I loved the infographic, although it's clearly overly simplistic it does suggest a sense of where there is no claimed extent of a symbol-type, which might in some cases support broad patterns of domains of exchange. It generates interest.

The real linguistic question is not whether the art had representational value and thus was a form of communication: this is known and clear, simply through the frequent nature of pictographic forms of recognizable elements of the environment.

Rather, it is more to what extent there was a systematization of the pictographs through phonetic or phonosyllabic use, and to what extent any such symbol repetition indicates a depth of shared culture across spatiotemporal divides. At what point does it count as 'writing'?

In general, there was clearly shared culture (technology meant that options were somewhat limited, and we have traced major changes such as the ingress of dingoes from Asia to Australia). What we are learning recently is the hitherto dismissed extent to which disparate branches of hominids survived and persisted in pockets across time, how we mixed with them and adopted their features. IMHO grand colonial theories of migration (often patriarchic/single-event/unidirectional) are falling away as novel evidence such as mtDNA shows far longer admixture and pluralistic bidirectional flows of culture, genes and technology.

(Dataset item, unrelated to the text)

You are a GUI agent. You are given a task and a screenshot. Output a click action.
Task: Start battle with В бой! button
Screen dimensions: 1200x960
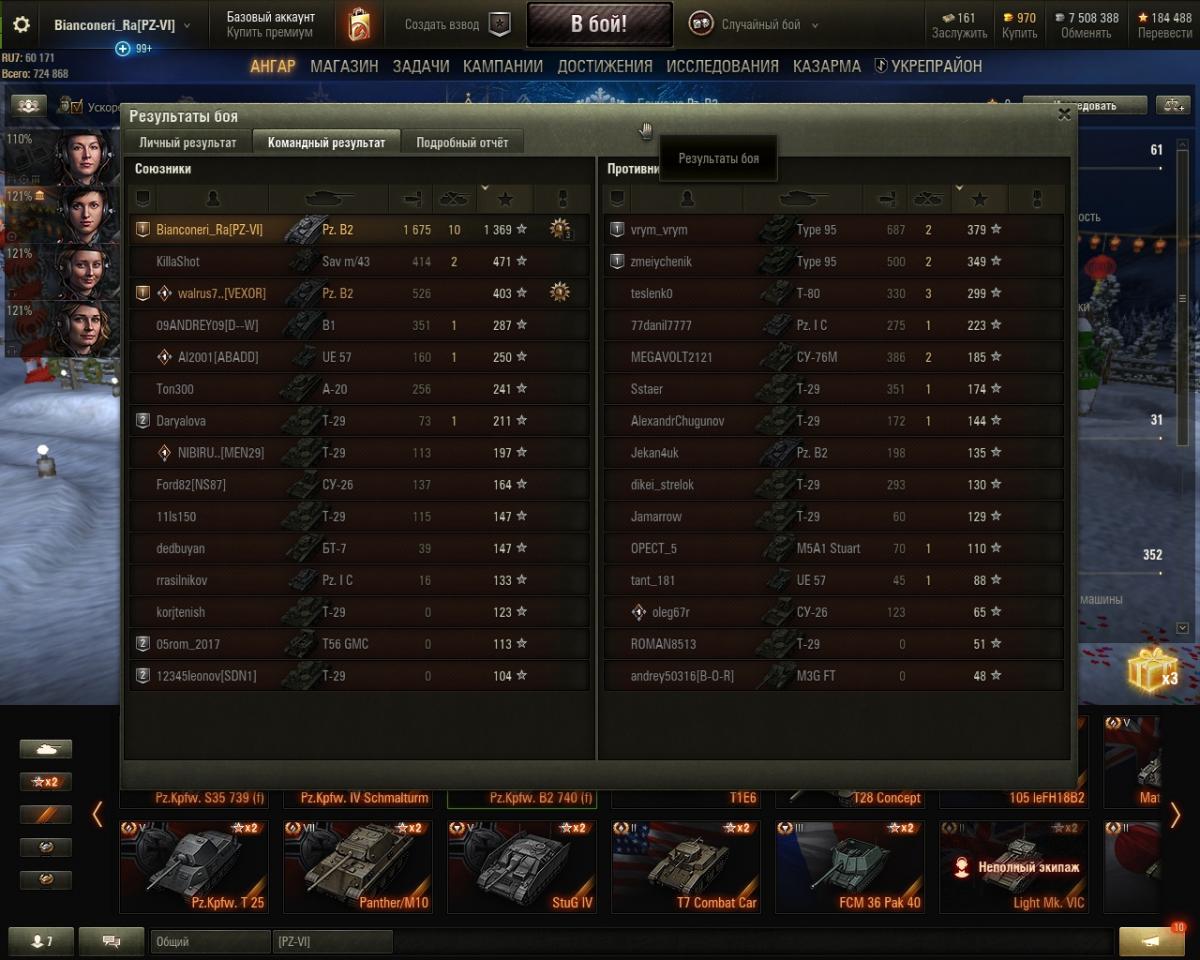pyautogui.click(x=599, y=24)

Personally, having seen some ancient cave paintings near the northern Burmese and Vietnamese borders as well as in Australia and most recently in a book on Baja California, the similarities are striking, but this does not mean people teleported across the globe. It seems early peoples globally worked a broadly similar techno-social palette to leave marks across time, persisting their identity and expression in ways which probably marked social presence, status, ritual and interpretation. Stories became written and illustrated, but only in summary. Usually we cannot recover the actual content because all that is left are cues, other times modern anthropology preserved traditional interpretation. We often see presumed or literal figures, animals (spirits? gods? prey? food?), weapons, abstract markings, celestial bodies. Things that would be notable in such a society. 20th century anthropology has shelves of studies on this stuff. Here in Sydney, a city of 4+ million people, there are many aboriginal sites with engravings of people, emu, fish, dolphins, turtles, whales, kangaroos, reptiles, etc. Further north, even far inland, there exists rock art of early European ships sighted on the coast, suggesting use for record, story-telling, teaching.